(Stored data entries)
+++++
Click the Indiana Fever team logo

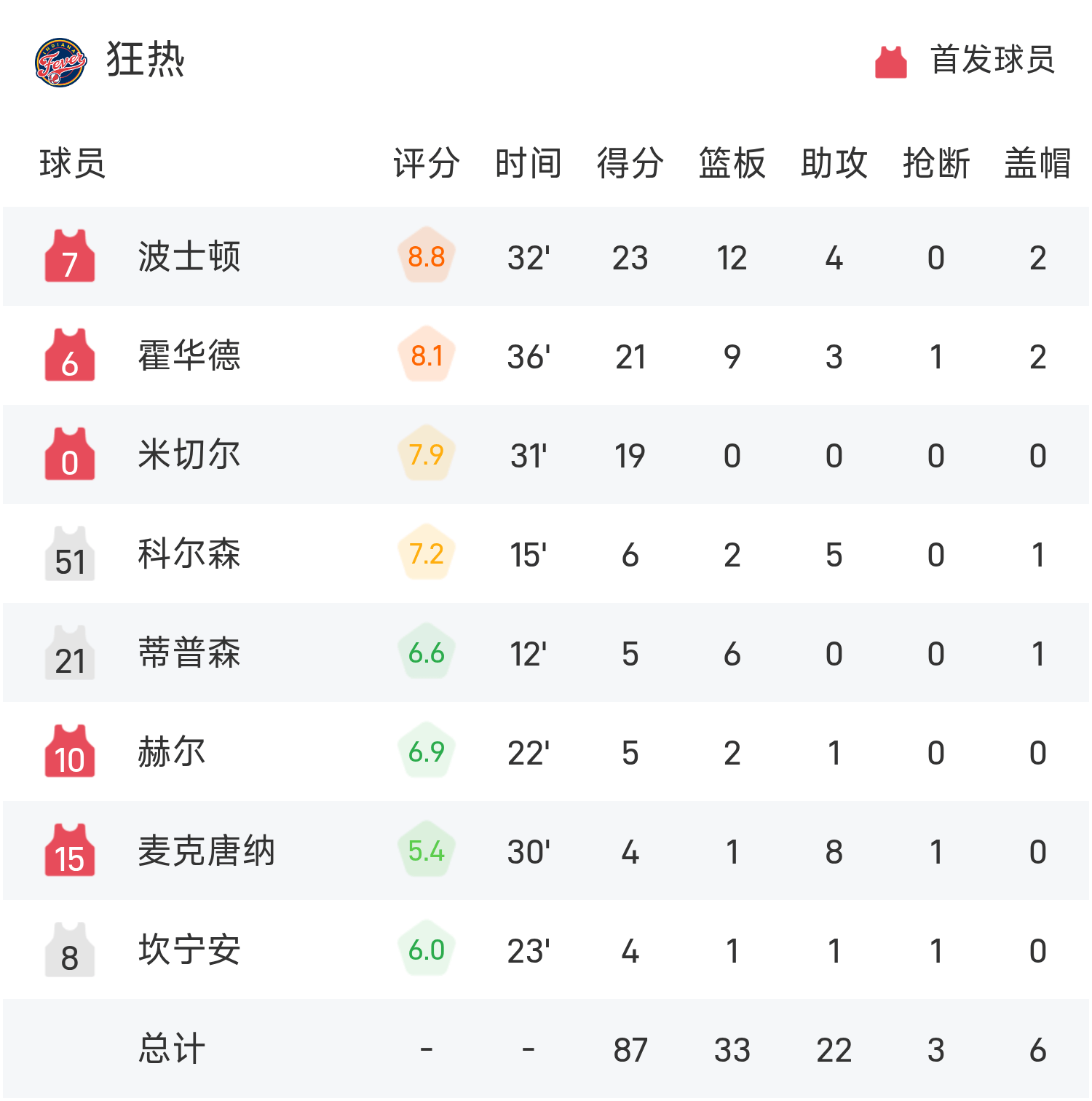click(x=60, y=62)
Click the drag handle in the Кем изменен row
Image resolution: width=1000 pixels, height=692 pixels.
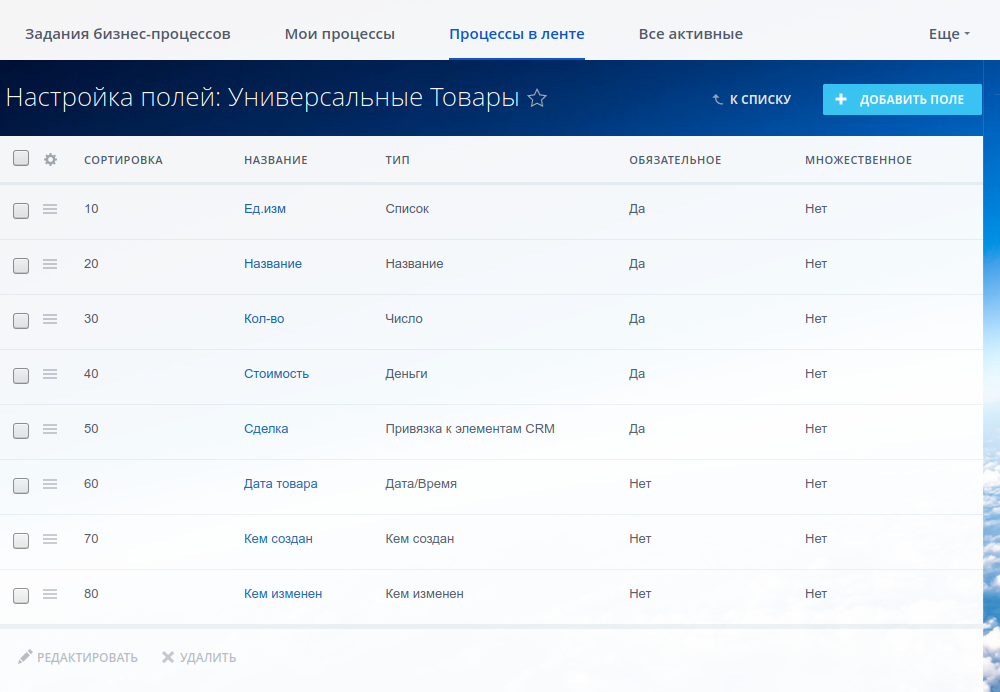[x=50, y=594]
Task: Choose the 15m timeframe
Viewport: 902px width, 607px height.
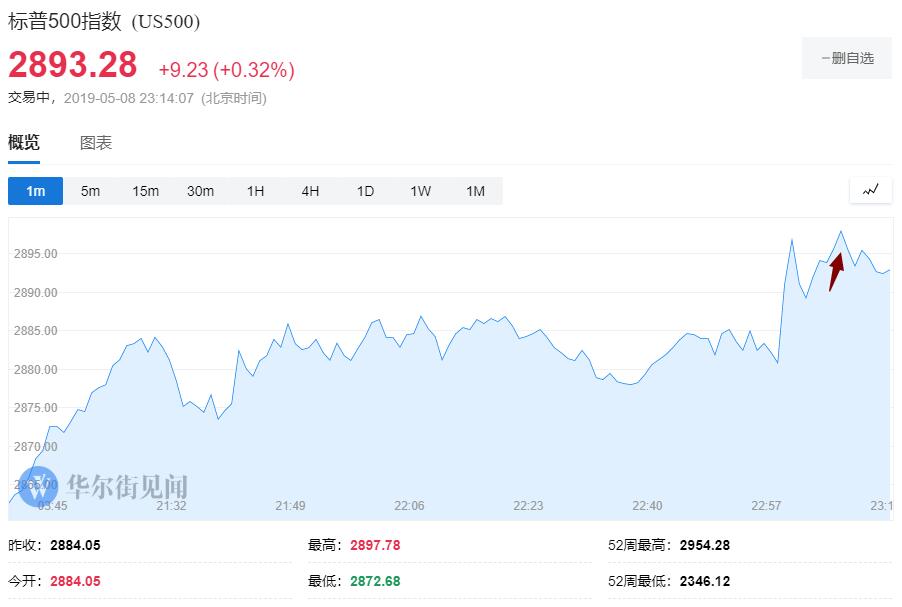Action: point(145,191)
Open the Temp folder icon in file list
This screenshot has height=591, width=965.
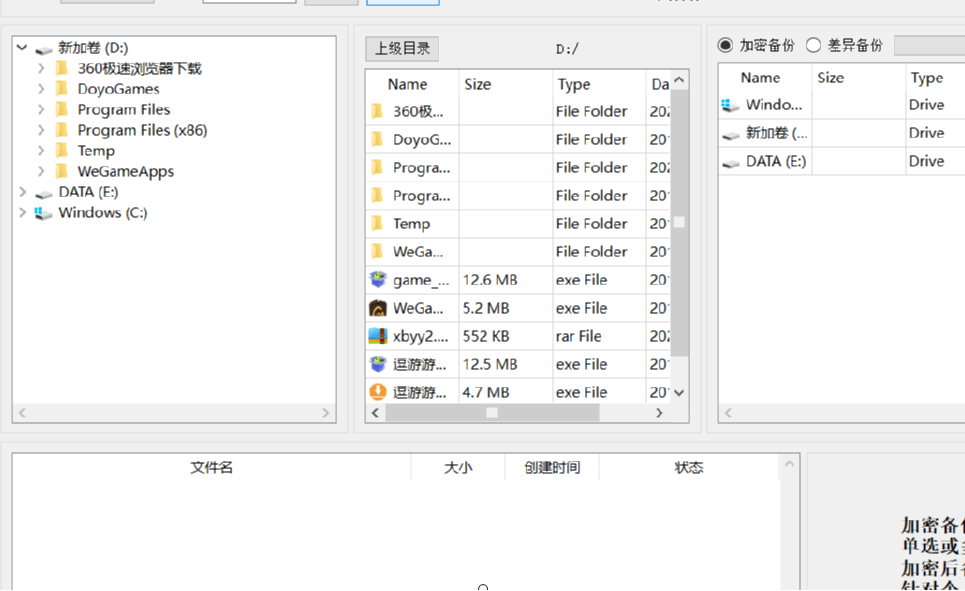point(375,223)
+++++
- Exercise requirements -
Output, exactly and without pictures, the span of lines that starts at the line containing "Task: Choose the 15m timeframe" and ends at the last line above.

- Written solution -
Task: Choose the 15m timeframe
Viewport: 902px width, 607px height.
Action: point(145,191)
Open the Temp folder icon in file list
This screenshot has height=591, width=965.
point(375,223)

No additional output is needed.